====== STORED ROWS ======
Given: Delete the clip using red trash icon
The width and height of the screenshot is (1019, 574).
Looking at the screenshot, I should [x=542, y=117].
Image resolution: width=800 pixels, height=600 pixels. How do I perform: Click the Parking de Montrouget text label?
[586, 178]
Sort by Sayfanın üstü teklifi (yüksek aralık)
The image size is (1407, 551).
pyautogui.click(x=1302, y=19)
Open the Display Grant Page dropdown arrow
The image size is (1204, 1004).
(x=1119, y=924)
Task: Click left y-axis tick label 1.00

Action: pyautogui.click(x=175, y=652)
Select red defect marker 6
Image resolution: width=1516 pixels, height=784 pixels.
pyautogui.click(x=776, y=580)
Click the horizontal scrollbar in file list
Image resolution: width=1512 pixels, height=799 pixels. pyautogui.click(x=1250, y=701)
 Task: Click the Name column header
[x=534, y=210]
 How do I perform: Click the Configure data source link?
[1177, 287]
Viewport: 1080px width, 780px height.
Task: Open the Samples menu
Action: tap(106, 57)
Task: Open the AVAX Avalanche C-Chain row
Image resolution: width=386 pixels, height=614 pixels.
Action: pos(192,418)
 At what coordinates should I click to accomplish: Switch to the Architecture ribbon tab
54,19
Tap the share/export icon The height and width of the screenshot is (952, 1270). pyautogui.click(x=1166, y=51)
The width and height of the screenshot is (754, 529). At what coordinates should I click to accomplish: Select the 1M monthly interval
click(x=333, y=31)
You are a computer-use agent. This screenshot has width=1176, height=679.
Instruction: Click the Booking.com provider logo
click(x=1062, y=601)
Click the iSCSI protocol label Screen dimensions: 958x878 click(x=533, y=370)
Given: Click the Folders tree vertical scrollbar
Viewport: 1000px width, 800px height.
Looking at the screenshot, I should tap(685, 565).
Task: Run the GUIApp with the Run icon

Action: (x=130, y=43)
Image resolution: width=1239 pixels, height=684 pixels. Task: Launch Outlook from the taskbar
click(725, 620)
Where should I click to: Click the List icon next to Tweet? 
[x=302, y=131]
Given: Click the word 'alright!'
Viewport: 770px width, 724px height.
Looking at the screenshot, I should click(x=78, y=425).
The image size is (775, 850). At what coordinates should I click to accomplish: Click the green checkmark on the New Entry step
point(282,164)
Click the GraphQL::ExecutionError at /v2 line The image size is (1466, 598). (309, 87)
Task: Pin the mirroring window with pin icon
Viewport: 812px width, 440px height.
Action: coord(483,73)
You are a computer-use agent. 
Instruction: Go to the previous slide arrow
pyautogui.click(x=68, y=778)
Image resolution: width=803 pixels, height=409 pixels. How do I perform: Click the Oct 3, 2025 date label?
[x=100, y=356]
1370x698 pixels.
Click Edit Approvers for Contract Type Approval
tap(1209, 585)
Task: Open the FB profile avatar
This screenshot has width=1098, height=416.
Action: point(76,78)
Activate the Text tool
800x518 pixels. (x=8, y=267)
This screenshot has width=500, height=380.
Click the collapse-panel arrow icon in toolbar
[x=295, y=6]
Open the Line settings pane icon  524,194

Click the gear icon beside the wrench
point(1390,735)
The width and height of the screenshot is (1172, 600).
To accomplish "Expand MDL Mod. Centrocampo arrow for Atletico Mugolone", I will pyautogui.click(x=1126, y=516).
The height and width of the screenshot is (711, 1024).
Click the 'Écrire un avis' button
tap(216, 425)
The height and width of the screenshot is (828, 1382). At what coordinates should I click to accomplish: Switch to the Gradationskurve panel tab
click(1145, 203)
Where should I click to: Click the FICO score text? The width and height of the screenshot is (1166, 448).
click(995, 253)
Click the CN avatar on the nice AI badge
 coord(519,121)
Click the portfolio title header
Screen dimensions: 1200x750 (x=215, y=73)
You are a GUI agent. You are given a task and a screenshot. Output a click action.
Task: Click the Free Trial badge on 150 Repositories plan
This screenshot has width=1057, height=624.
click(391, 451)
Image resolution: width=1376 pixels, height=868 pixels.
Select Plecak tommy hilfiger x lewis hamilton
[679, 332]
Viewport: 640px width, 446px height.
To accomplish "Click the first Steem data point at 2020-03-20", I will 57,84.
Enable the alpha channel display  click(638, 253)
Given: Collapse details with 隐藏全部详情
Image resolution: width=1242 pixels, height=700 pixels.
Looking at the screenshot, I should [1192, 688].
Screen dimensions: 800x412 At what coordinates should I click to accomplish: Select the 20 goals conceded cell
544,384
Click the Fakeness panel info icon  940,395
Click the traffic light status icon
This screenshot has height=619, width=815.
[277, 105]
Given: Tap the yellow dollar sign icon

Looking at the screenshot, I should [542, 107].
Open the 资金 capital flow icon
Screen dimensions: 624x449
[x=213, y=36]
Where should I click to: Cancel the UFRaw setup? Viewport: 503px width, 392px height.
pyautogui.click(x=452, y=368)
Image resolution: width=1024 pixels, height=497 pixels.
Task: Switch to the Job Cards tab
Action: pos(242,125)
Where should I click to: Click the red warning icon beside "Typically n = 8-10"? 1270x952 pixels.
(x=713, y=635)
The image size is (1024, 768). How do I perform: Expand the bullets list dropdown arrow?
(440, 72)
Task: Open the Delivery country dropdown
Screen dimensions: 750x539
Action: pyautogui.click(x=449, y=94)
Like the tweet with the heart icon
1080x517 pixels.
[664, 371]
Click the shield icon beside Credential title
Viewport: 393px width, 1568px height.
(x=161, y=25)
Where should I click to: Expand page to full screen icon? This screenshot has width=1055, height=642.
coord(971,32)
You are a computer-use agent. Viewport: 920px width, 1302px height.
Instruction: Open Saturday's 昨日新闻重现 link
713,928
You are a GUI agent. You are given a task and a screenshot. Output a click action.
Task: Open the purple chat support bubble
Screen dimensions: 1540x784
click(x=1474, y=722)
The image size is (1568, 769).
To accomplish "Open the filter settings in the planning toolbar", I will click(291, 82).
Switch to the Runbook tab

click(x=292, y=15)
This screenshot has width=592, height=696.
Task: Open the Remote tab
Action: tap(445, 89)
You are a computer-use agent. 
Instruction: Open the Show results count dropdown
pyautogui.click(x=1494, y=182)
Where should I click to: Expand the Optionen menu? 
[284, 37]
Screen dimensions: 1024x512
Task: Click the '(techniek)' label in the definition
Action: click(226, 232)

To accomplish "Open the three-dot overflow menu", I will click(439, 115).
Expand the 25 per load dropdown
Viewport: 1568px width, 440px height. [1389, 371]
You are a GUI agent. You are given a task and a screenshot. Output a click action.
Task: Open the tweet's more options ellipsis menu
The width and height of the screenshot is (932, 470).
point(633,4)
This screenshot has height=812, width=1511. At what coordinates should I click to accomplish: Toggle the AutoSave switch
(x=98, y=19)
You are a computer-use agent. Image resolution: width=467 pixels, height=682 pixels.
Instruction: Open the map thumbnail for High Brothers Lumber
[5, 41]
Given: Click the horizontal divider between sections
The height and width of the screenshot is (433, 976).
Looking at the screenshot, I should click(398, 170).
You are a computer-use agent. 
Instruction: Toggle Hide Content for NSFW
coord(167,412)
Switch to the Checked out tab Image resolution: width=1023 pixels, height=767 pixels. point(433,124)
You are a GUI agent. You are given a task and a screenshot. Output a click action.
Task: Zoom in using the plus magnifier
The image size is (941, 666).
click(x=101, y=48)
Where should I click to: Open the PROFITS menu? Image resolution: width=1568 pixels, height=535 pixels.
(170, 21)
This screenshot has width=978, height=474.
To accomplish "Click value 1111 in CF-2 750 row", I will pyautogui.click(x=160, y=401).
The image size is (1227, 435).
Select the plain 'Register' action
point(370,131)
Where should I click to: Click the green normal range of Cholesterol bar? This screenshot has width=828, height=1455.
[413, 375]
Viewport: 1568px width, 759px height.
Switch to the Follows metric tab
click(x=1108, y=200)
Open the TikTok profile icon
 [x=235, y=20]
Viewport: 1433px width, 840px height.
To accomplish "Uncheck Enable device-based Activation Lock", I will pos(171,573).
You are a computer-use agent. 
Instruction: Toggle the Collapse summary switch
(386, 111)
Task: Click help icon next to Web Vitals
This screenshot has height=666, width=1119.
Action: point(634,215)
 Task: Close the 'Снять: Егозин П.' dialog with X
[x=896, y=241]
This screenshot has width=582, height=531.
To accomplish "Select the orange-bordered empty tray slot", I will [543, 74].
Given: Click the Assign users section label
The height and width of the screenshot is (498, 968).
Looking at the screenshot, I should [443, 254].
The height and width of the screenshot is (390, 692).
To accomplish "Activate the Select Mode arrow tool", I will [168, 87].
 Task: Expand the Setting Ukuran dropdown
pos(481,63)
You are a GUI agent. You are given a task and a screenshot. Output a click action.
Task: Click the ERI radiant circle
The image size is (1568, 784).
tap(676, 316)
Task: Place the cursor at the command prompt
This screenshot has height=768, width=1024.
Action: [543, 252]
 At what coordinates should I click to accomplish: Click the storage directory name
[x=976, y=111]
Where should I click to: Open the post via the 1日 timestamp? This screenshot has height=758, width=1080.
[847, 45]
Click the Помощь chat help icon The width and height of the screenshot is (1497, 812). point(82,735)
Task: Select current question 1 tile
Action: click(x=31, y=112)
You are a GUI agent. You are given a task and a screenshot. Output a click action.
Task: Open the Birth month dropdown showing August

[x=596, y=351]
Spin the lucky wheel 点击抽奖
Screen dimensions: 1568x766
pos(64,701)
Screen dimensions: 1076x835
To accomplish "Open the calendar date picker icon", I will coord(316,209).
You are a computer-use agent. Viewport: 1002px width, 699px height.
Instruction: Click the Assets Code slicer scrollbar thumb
======
-- DIRECTIVE --
Take the lines from the start of the records through the line holding "Looking at the screenshot, I should [x=542, y=117].", both included, and change "clip" to "track" while keeping everything else the same. Give back only those lines.

-- ANSWER TO THIS TASK --
Given: Delete the track using red trash icon
The width and height of the screenshot is (1019, 574).
Looking at the screenshot, I should [x=542, y=117].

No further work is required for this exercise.